* _TRY IT_
Using the records below, output the stretch that opens with the line containing "Host Response Guarantee (283, 2467)" and closes with the line containing "How to Meet", exactly and including both lines, with nothing more.

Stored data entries
---------------

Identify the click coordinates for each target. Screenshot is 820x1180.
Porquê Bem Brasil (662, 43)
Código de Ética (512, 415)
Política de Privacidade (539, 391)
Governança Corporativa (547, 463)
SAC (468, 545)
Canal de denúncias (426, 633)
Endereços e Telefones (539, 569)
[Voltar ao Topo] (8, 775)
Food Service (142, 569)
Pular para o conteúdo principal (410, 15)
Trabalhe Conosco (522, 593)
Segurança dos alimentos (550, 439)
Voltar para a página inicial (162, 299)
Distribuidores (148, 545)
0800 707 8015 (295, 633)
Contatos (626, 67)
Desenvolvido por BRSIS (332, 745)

---------------

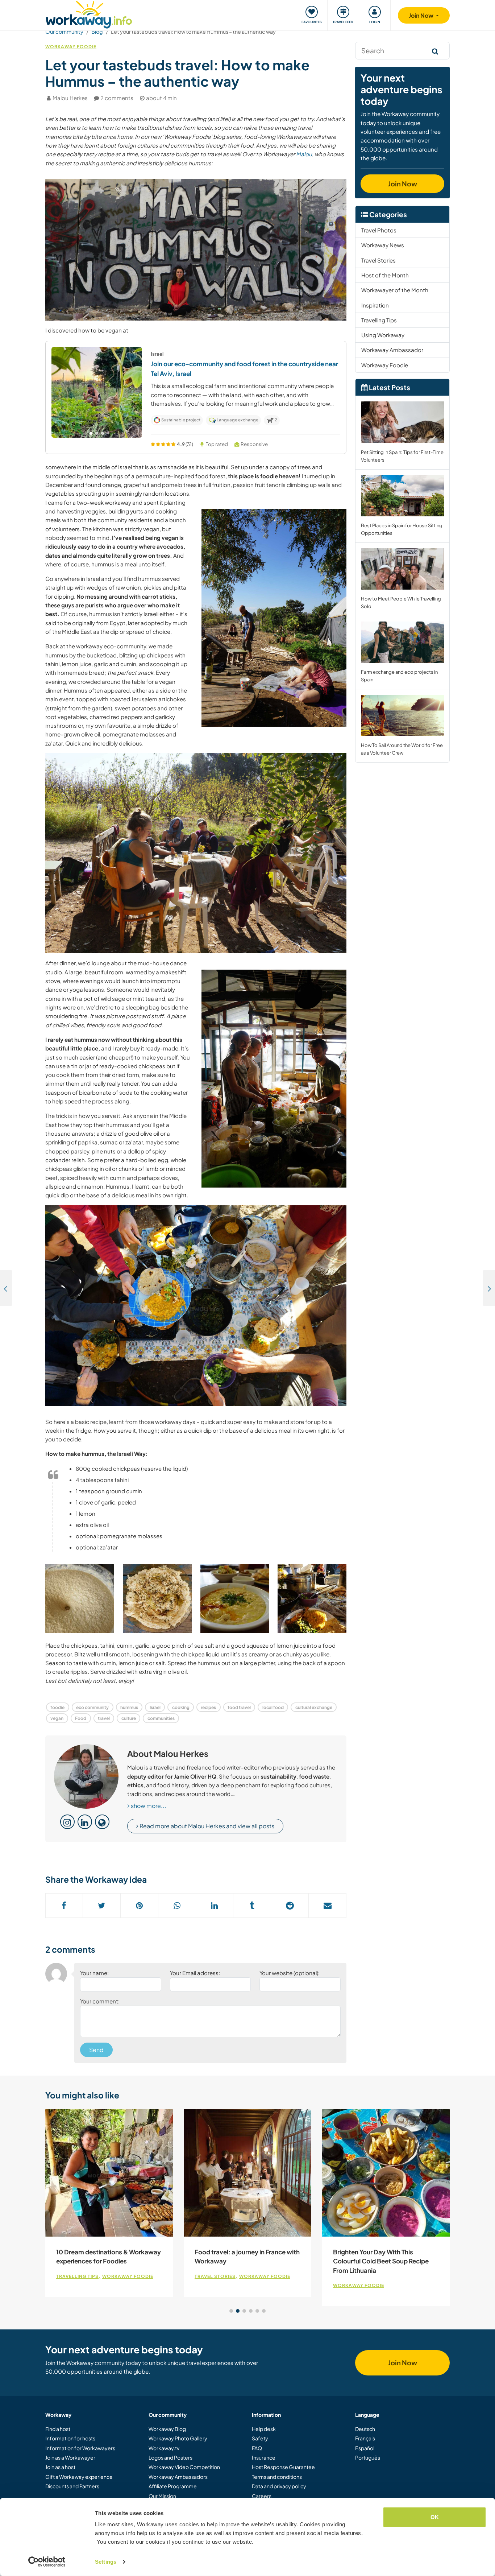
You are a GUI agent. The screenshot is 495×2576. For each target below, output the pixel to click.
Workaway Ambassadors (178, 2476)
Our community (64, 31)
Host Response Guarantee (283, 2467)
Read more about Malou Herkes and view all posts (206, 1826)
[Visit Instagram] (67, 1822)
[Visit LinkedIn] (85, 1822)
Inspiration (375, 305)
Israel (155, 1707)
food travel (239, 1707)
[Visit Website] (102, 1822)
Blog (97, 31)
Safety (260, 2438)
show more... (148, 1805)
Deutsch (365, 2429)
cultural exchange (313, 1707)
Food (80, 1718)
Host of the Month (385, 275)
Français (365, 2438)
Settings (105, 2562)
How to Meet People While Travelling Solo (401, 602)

---------------

* _SOLUTION BELOW_
Host Response Guarantee (283, 2467)
Read more about Malou Herkes and view all posts (206, 1826)
[Visit Instagram] (67, 1822)
[Visit LinkedIn] (85, 1822)
Inspiration (375, 305)
Israel (155, 1707)
food travel (239, 1707)
[Visit Website] (102, 1822)
Blog (97, 31)
Safety (260, 2438)
show more... (148, 1805)
Deutsch (365, 2429)
cultural exchange (313, 1707)
Food (80, 1718)
Host of the Month (385, 275)
Français (365, 2438)
Settings (105, 2562)
How to Meet People While Travelling Solo (401, 602)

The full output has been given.